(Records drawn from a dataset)
========================

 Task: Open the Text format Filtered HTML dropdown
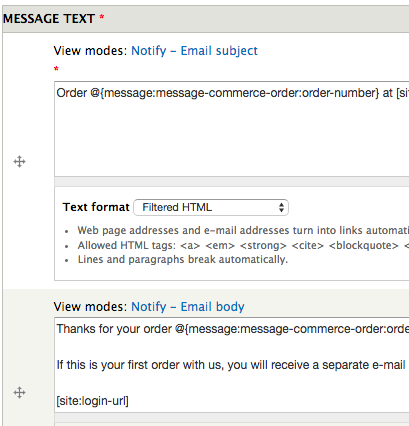click(211, 207)
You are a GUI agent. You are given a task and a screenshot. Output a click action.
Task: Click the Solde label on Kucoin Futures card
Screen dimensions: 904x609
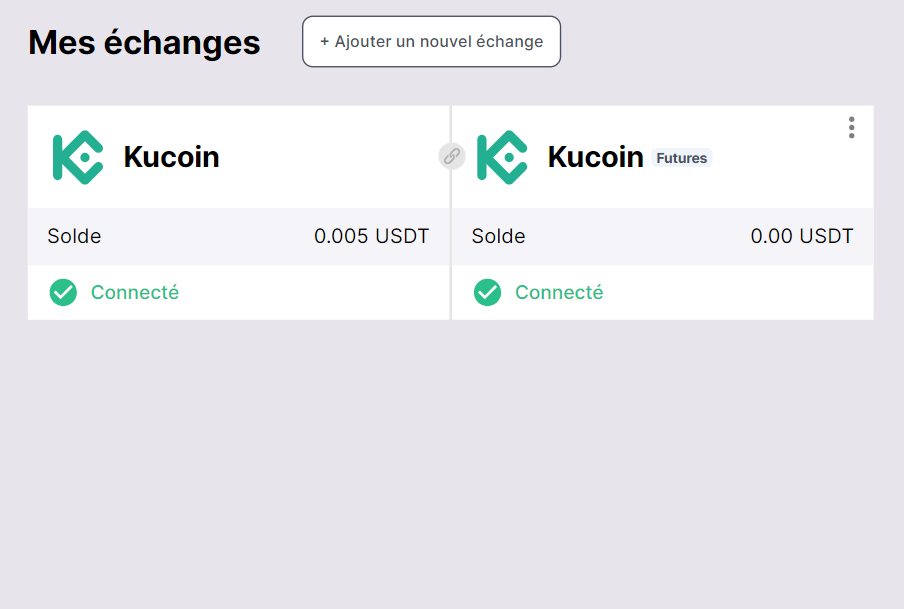pyautogui.click(x=498, y=237)
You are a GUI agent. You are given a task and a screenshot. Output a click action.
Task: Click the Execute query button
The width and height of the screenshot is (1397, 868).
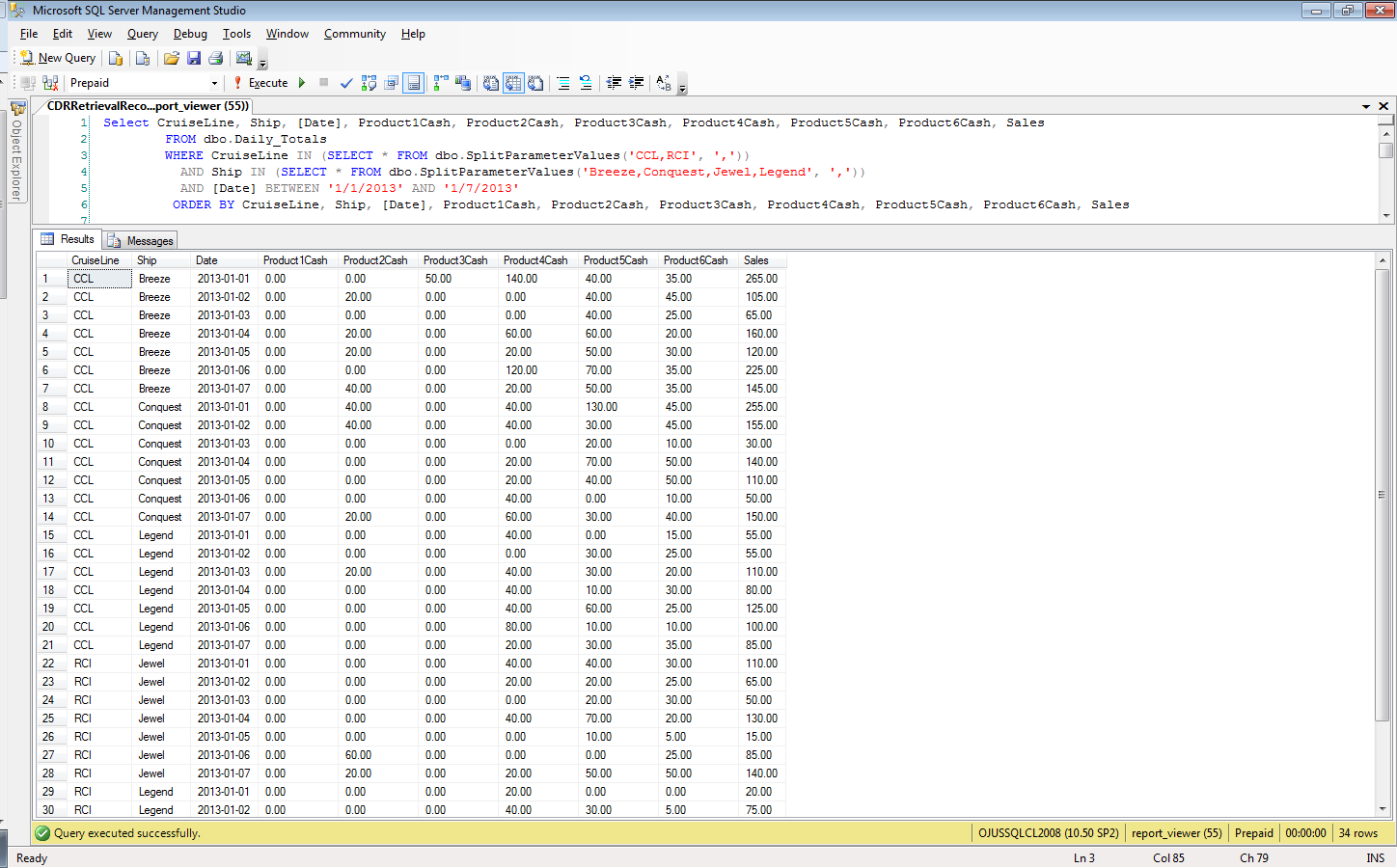tap(260, 83)
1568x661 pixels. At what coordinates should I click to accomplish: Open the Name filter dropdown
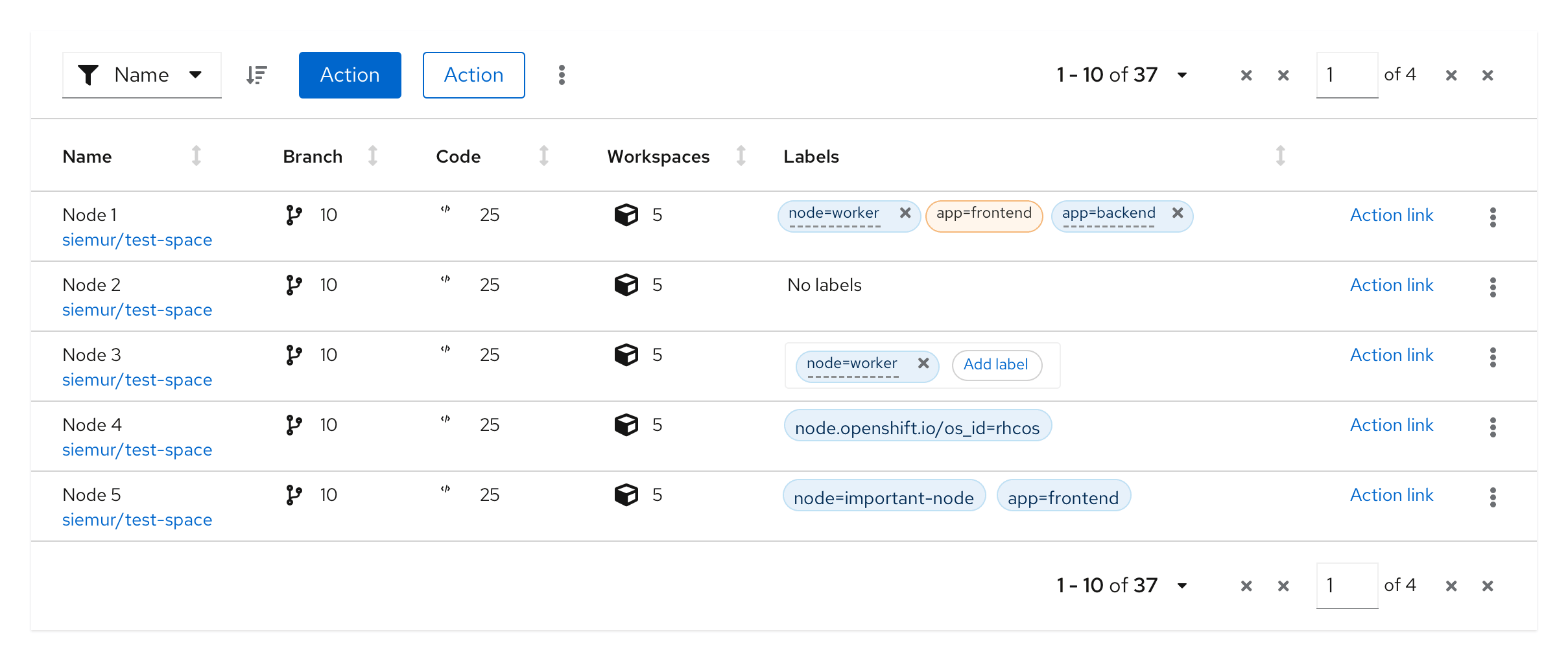[141, 75]
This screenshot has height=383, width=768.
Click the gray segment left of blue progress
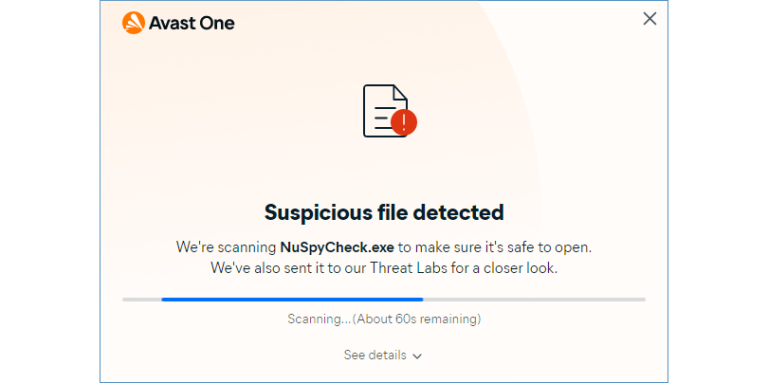pyautogui.click(x=142, y=299)
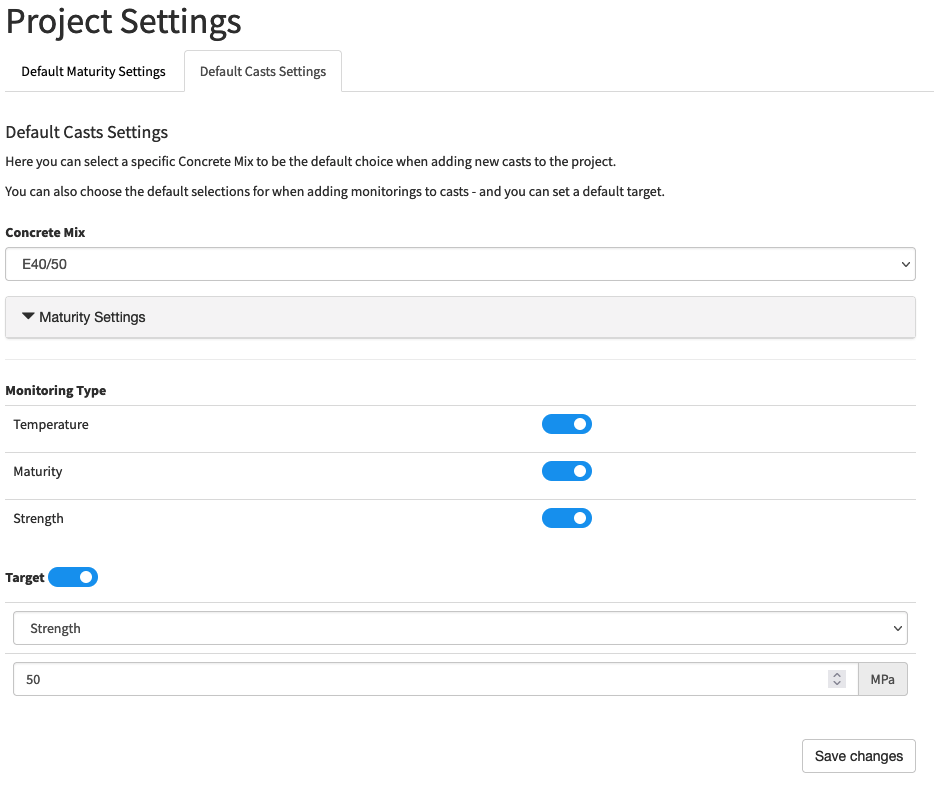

========================

Please copy, exactly as written, the lines from the one that contains "Task: Click the Solde" through the end of the records, both ends included. Do not include the pictures.

[THE COMPLETED TASK]:
Task: Click the Solde label on Kucoin Futures card
Screen dimensions: 904x609
pyautogui.click(x=498, y=237)
You are a GUI agent. You are given a task and a screenshot. Output a click action.
Task: Click the Execute query button
The width and height of the screenshot is (1397, 868).
tap(260, 83)
1568x661 pixels. At what coordinates should I click to accomplish: Open the Name filter dropdown
[141, 75]
This screenshot has height=383, width=768.
Click the gray segment left of blue progress
pyautogui.click(x=142, y=299)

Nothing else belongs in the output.